Se qualcuno ha causato la morte del vostro cane o gatto, sappiate che questo danno secondo la legge va risarcito in misura anche maggiore del valore commerciale dell’animale stesso.
Un elemento certo secondario rispetto al dolore della dipartita del nostro amico del cuore, ma pur sempre da tenere in considerazione.
A stabilirlo è stato infatti in tempi recenti il Tribunale di Vicenza, con una sentenza che ha stabilito un importante precedente e che chiarisce un punto già palese ai possessori di animali e domestici : questi ultimi, spiega infatti la sentenza, non sono solo animali di compagnia ma parte del cuore del loro padrone.
Non a caso del resto la giurisprudenza li chiama «animali d’affezione» per distinguerli dagli animali sfruttati per fini produttivi (una mandria di mucche, un gregge di pecore, un allevamento di trote, ecc.).
Tanto è vero che i primi non possono essere pignorati dai creditori, mentre i secondi sì. Affetto o amore che sia, chi perde un animale domestico soffre. E questa sofferenza va risarcita da chi ne ha causato la morte o lo smarrimento.
Detto risarcimento, quindi, si aggiunge poi al valore commerciale dell’animale che pure andrà risarcito.
Nel 2008 la Cassazione (Cass. sent. n. 26972/08) ha emesso due importanti sentenze con lo scopo di impedire la proliferazione di risarcimenti per lesioni modeste, che non trovano tutela nella Costituzione o per comportamenti che non costituiscono reato.
Questo perché la fantasia e l’originalità di molti giudici aveva fatto sì che, nelle aule dei tribunali, si inventassero ogni volta nuove forme di voci di danno. In altre parole, è stata cancellata la possibilità chiedere un risarcimento per un taglio di capelli errato o per lo stress causato da una pratica al Comune.

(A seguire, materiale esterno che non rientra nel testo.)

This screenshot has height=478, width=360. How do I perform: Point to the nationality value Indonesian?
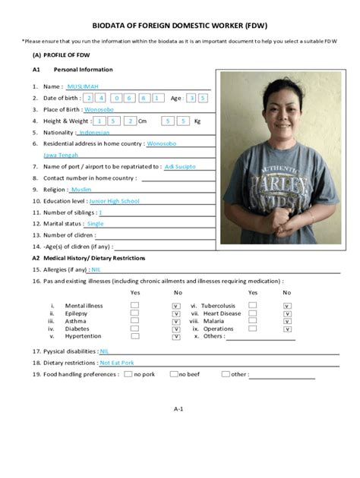[93, 132]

Il risarcimento è stato così confinato a due sole ipotesi: il danno patrimoniale (quello cioè per le spese sopportate e il mancato guadagno) e quello non patrimoniale nelle sue componenti del danno biologico (la lesione all’integrità fisica o psichica), il danno morale (la sofferenza causata dal fatto illecito), il danno esistenziale (la compromissione alle relazioni sociali, alla serenità familiare, ecc.).
Ora però l’atteggiamento verso gli animali è cambiato anche nell’atteggiamento del legislatore, il quale con una riforma del 2004 ha introdotto nuovi reati per l’uccisione ed il maltrattamento degli animali. La perdita di un cane o di un gatto non è una questione insignificante, ma la lesione di uno dei «diritti inviolabili» della persona come sanciti dalla Costituzione. Il rapporto con gli animali domestici deve essere considerato «una relazione con esseri viventi» perché è anche con essi che si forma e cresce la persona.
Nel caso di specie è stata condannata una clinica per aver fatto scappare un cane che era ricoverato presso la struttura. L’animale non era stato più ritrovato. La responsabilità dei responsabili ha così coperto la sofferenza morale dei padroni, una coppia che aveva preso il cane da un canile. Non c’è più quindi una differenza, nell’entità del risarcimento morale, tra animale di razza e bastardino se non il prezzo di acquisto.